The Philippines is currently seeing a continuous increase in the number of individuals infected with human immunodeficiency virus (HIV) and cases are projected to reach 364,000 by 2030, an official of the Department of Health (DOH) said.

HIV epidemic is one of the public health concerns worldwide, said Noel Palaypayon, unit head and supervising health program officer of the National HIV & STI Surveillance and Strategic Information Unit of the DOH’s Epidemiology Bureau.

In 2021, there were 38.4 million people living with HIV (PLHIV) globally, 1.5 million individuals were “newly infected,” and 650,000 people died from “AIDS (acquired immunodeficiency syndrome)-related illnesses,” said Palaypayon as he cited data from the United Nations Programme on HIV/AIDS (UNAIDS).

“But what’s good to hear is that with all the interventions and efforts of different countries in place, we have already seen a 30 percent decrease [in] annual new infections  between 2010 up to 2021,” said Palaypayon in a forum on Friday, April 14.

However, the trend of HIV cases in the Philippines is not showing signs of decline, said the Health official.

“Looking at the HIV trend in the Philippines, this was not the case as there were 21,400 newly infected with HIV in 2021, which is a 327 percent increase from 2010 to 2021,” said Palaypayon.

“The new infections are projected to still continuously increase in the next years…The estimated PLHIVs in the Philippines could reach 364,000 by 2030 which is a two-fold increase from the estimated PLHIV by the end of 2022,” he noted.

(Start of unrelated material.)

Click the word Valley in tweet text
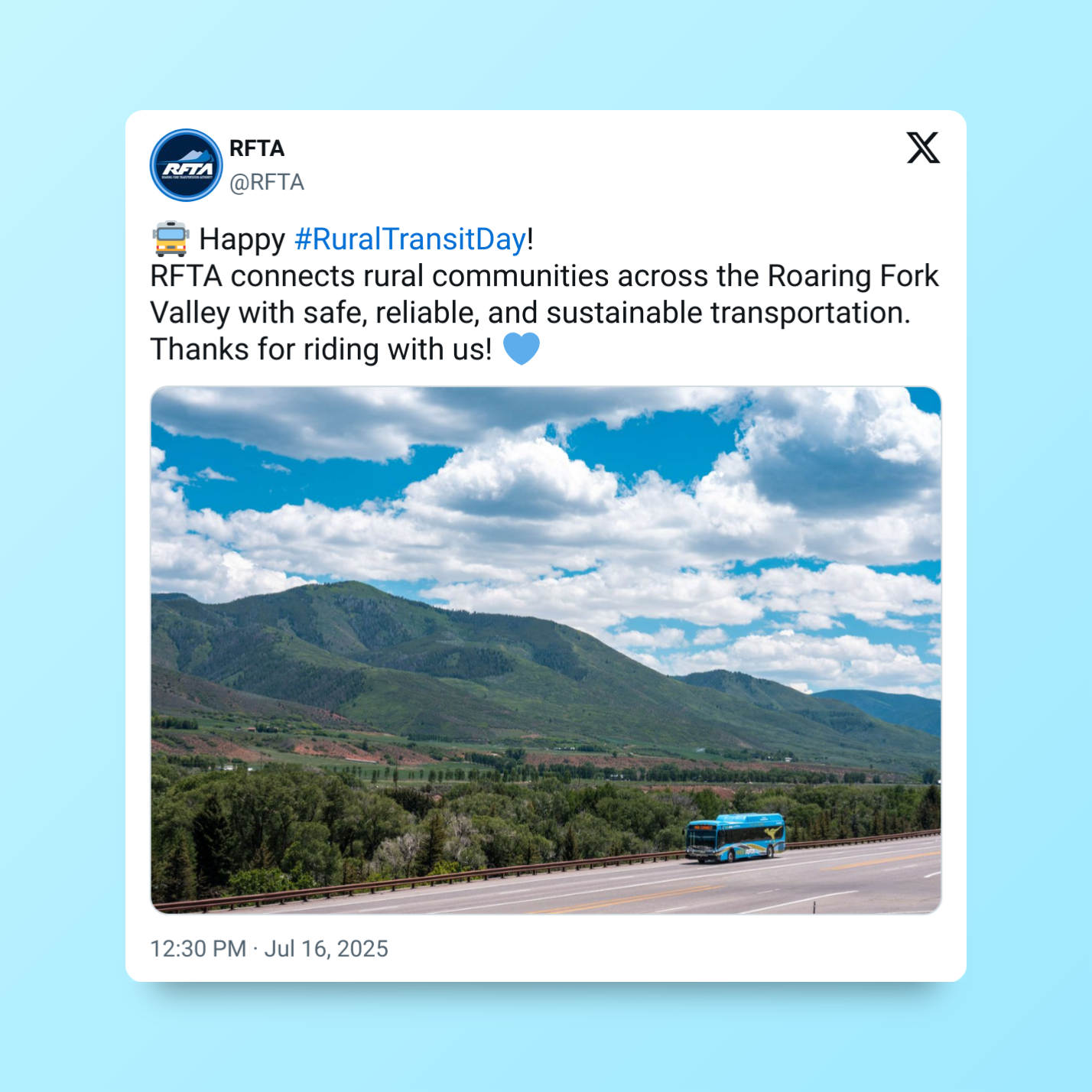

A total of 112,028 HIV cases were recorded from 1984 to February 2023. The average of newly diagnosed cases per day increased from nine in 2012 to 47 in 2023, said Palaypayon.

The HIV epidemic in the country is “concentrated” on “key and vulnerable populations”: men having sex with males, transgender women, female sex workers, people who inject drugs, young key population, as well as women and children, said Palaypayon.


Of the projected 364,000 HIV cases by 2030, “nearly half of the new infections will be among the youth” aged 15 to 24, said  Palaypayon.

“By 2030, 16 percent of the estimated new infections are among 15 to 19 years old and 30 percent are among the 20 to 24 years old,” he said.

The DOH has also monitored a spike in the number of HIV cases among individuals 10 to 19 years old, said Palaypayon.

“Now focusing on young people, especially adolescents ages 10 to 19 years old, trend of diagnosed cases have also been increasing across the years. From 2005 to February this year, meron na tayong (we already have) 4,699 cases,” said Palaypayon.

In February alone, a total of 54 HIV cases from the same age group were recorded.

“This is 12 percent higher compared to the same reporting period last year. Among cases diagnosed last February, 96 percent were males, all cases were transmitted through sex, while 20 percent were classified as AIDS, meaning their HIV infection is already considered as advanced based on WHO (World Health Organization) guidelines,” said Palaypayon.

Breaking the cycle

In order to break the cycle of HIV transmission, Palaypayon said that key and vulnerable populations should “have  access to preventive services” and that they should be practicing protective behavior.”

“The vulnerable populations…we need to test and diagnose them as early as possible. Early detection means higher chance of  linking them to care  or treatment before any other opportunistic infections take place and bago pa tuluyang bumagsak ang immune system ng isang taong may HIV,” he said.

“Diagnosis is one but getting them into treatment is another. Even though there is no cure for HIV as of the moment, it is treatable by taking medications or the antiretroviral therapy,” he added.

Testing and treatment for HIV is available, DOH Officer-in-Charge Maria Rosario Vergeire said in a press briefing last March.

“Kung sa tingin niyo po nagkaroon kayo ng risky behavior, libre po ang gamutan at saka test for HIV. Kailangan niyo lamang po pumunta, even in your local governments, meron na po tayong mga test for HIV. At kung sakaling makita na meron kayong sakit, libre pa rin po ang gamutan. Hindi na po death sentence ang HIV (If you think you have engaged in risky behavior, you can get free treatment and test[ing] for HIV. You just need to go [to treatment hubs], even in your local governments, HIV testing is being offered. And if you are found to be sick, the treatment is still free. HIV is no longer a death sentence),” she then said.